--- WHAT THIS TASK INVOLVES ---
Your answer should be every line from the records that contains "value".

(Dataset excerpts)
↓
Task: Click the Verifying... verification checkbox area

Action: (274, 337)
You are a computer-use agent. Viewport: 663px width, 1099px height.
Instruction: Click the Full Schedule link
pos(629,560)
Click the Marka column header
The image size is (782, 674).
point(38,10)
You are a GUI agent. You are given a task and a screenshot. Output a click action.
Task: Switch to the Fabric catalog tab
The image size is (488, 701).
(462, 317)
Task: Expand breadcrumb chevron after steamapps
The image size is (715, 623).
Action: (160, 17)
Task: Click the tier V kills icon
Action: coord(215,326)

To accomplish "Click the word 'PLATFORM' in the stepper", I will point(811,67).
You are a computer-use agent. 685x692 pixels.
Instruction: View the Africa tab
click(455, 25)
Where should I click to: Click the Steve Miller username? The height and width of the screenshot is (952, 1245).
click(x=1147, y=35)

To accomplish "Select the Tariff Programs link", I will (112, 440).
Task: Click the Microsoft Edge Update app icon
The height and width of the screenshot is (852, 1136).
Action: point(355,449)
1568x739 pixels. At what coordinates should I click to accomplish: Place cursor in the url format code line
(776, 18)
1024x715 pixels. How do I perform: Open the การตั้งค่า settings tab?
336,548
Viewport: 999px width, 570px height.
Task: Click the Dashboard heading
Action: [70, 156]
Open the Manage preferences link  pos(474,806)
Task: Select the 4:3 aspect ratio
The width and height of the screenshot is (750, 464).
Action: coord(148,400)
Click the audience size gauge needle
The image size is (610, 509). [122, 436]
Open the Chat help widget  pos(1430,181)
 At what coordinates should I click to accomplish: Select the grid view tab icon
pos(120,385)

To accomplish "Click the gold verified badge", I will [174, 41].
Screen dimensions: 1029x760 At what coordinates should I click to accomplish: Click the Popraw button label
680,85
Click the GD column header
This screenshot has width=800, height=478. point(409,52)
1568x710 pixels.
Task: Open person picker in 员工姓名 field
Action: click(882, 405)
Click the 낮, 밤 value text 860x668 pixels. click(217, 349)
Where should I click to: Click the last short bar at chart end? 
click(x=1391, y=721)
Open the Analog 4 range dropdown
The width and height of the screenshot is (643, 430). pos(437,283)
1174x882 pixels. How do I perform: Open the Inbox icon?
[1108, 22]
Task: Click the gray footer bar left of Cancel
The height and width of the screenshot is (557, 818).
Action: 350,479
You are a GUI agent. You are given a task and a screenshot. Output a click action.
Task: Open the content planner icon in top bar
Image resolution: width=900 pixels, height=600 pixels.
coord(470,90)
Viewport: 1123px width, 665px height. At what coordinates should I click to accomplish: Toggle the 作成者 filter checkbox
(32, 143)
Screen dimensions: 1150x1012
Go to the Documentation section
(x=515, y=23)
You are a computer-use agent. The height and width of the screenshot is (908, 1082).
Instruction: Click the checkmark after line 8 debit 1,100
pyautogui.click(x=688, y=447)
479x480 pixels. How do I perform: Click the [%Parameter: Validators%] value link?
↑
--- FINISHED EXERCISE ---
Click the 낮, 밤 value text 860x668 pixels. click(217, 349)
479x480 pixels. How do I perform: Click the [%Parameter: Validators%] value link?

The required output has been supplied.